Adelaide hosts state’s largest business event since start of global pandemic

Adelaide hosts state’s largest business event since start of global pandemic

Adelaide has hosted the state’s largest business event since March, signalling the reopening of the region’s events industry.

With South Australia described as one of the most COVID-safe destinations in the world, business events are again operating in Adelaide to assist delivery of the state’s new COVID-normal economic growth.

With an advance COVID-safe sign-off from Health SA, Adelaide Convention Bureau (ACB) organised and delivered the state’s largest business event since the start of the global pandemic.
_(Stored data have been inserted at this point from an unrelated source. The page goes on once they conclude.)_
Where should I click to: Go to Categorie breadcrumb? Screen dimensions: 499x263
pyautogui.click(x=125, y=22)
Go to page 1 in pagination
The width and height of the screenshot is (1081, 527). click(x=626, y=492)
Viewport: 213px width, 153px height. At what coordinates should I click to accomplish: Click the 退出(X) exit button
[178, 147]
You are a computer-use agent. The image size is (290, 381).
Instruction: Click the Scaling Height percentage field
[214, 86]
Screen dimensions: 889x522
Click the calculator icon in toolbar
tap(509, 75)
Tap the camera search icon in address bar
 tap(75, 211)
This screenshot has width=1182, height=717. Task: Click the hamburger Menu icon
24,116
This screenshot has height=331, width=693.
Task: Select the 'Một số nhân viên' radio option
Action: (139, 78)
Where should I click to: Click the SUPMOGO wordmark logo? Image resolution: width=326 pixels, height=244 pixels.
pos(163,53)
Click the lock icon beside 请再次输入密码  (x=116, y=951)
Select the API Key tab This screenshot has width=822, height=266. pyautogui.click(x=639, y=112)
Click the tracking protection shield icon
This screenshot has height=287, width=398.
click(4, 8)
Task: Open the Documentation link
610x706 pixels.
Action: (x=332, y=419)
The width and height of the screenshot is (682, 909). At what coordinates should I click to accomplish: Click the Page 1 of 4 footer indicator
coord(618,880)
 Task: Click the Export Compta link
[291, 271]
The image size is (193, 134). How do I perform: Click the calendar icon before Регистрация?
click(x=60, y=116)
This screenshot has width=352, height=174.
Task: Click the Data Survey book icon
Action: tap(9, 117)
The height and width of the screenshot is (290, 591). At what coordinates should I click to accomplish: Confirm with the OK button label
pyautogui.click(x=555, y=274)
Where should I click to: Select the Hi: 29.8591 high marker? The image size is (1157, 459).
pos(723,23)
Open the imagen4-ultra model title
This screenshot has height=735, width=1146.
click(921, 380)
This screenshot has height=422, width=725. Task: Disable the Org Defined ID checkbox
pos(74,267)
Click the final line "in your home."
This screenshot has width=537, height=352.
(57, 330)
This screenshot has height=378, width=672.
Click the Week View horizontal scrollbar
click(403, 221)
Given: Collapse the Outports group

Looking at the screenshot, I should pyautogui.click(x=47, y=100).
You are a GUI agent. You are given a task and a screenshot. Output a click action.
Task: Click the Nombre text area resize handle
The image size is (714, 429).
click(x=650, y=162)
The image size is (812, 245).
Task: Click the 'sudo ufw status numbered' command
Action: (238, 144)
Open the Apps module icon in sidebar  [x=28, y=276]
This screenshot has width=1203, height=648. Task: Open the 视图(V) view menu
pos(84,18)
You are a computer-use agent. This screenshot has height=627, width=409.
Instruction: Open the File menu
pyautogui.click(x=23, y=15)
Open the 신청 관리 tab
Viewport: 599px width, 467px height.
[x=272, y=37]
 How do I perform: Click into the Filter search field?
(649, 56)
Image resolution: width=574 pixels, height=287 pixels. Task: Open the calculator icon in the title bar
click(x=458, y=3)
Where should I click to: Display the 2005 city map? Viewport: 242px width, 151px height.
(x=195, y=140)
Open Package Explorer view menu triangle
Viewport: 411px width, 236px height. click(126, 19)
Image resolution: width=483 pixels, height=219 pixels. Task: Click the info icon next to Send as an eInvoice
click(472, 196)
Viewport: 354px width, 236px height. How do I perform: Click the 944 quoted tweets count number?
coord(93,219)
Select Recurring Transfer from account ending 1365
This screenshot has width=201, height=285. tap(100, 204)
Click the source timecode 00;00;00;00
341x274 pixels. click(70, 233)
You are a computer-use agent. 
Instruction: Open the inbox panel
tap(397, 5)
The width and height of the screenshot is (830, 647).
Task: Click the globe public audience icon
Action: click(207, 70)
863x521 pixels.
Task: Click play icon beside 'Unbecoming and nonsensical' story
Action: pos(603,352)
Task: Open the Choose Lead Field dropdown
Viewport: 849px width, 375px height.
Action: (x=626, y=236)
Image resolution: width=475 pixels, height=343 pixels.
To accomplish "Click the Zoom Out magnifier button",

Held at the Adelaide Convention Centre, the Connect SA conference’s prime objective was to give the business event sector confidence that such events can be held now and successfully.

The event’s main guest panel included Penny Lion from Business Events Australia, who spoke positively of what was ahead despite international travel mostly on hold until well into 2021.

The panel also spoke about the thirst for face-to-face reconnection and of the invaluable knowledge transfer such events provide.

Most Connect SA delegates were ACB members and their event clients, and the event’s associated exhibition with 44 exhibitors reported successful national and local business dealings being conducted.

ACB chief executive Damien Kitto said Connect SA is a clear signal of a national re-opening for the business event sector, but most especially for South Australia, which he believes has the nation’s strongest COVID-safe sector.

“We have that because we began preparing for the sector’s reopening from the beginning of COVID. We knew we must be ready, and we are,” he said.

“Connect SA adds another success for the ACB on behalf of the state, because we already bested the nation by achieving an 85 per cent success in postponing booked 2020 business events into 2021 and 2022,” he said.

The ACB’s safe end-to-end (airport-to-airport) COVID-safe promise campaign, which was launched in June to attract prospective national clients, is now also attracting more than two dozen events which had previously been booked into the eastern states.

“With the visible success of Connect SA, we now intend for more to follow,” Kitto said.

“The success of Connect SA, which included food service, the exhibition and the COVID-safe movement of delegates in and out of different rooms, was impressive.

“It has given Health SA and us the confidence to secure national business events here even before the end of 2020.

“Restarting these events is critical to the state’s economy – something that has not really been recognised in SA, as it had been in other states and internationally, until recently.”

The ACB’s latest annual report revealed that the organisation has secured some $208 million for the state in the FY 2019/20, even with the advent of COVID, and a return on investment to government of some 160 per cent.